Huddled together, the three basement-bound sisters in Father Father Father (from top) Roberto Pombo is Sonya, Joni Barnard is Lucy, and Rachael Neary is Marcy. Photograph by Ellen Cherry.
Take three sisters. Clad them in severe black lace tops, white skirts and insufferable black tresses. Cast around them a vague tale of a missing father, an ever-absent black horse and tuna crumbs. And put vulgar hysteria and arbitrary cruelty into their mouths and souls, and you will have what amounts to Father, Father, Father, a collaborative work which might make you question the value of driving to downtown Johannesburg.
Horror and cruelty are interesting elements to depict onstage. They’re a bit like showing sex: the more that’s implied, the sexier it is. The more that’s shown, the more ridiculous it can become. Father, Father, Father treats all those potentially fascinating notions of mental illness, sinister intent, horror and pain with as much subtlety as a blunt instrument deployed by a hefty child. The work lacks tonality or nuance, and its consistent off-key-ness makes it lose impact.
These three sinister girls would work honed into a vignette in a larger story. They make you think of Dickens’ Miss Haversham, or Daphne du Maurier’s Rebecca or the mad woman in Jane Eyre, played out and touched upon by their respective authors with a great sense of wariness, leaving you, as the reader, or the audience to deal with your own horrors in conjuring up these scary women.
Film director Stanley Kubrick achieved this with split second extreme horror in his 1980 film The Shining: there are twin girls in that tale who have screen presence for maybe four seconds, but whose impact lasts a viewer a lifetime.
All this wisdom is missing from Father, Father, Father: instead we see everything about Sonya (Roberto Pombo), Marcy (Rachael Neary) and Lucy (Joni Barnard) and very little of it hangs with conviction, savvy or sophistication. There’s too much screaming and running about. Too much bald cruelty and no back story.

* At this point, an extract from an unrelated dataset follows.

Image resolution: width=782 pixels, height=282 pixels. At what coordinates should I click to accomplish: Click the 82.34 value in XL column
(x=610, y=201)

If you’re past the age of believing in the value of blunt scariness, you might feel you’re too old to see theatre of this nature. With a sniff of Chekhov, a poke at narratives of abuse and a whisper at Anna Sewell’s Black Beauty, Father, Father, Father is the kind of play that makes you wish this theatre auditioned work with greater stringency before they presented it to the public.

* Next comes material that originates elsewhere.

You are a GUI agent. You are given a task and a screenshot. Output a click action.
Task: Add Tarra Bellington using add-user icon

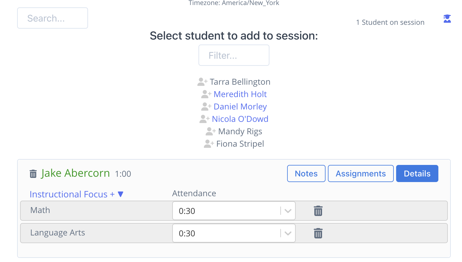coord(202,81)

It lacks convincing narrative, a meaningful denouement, and above all, a sense of balance. The story is a roly-poly display of too much guttural emotion with no evidence of strategy or beauty. And the use of the piercing scream is the clincher: rather than tilting at genuine scariness, its potential to disturb factor sways toward the deeply annoying and you may find yourself edging to the exit before the play finishes.
Father, Father, Father is conceived, written and performed by Joni Barnard, Rachael Neary and Roberto Pombo and directed by Toni Morkel. It enjoyed a four day season at POP Arts in the Maboneng Precinct, downtown Johannesburg during November.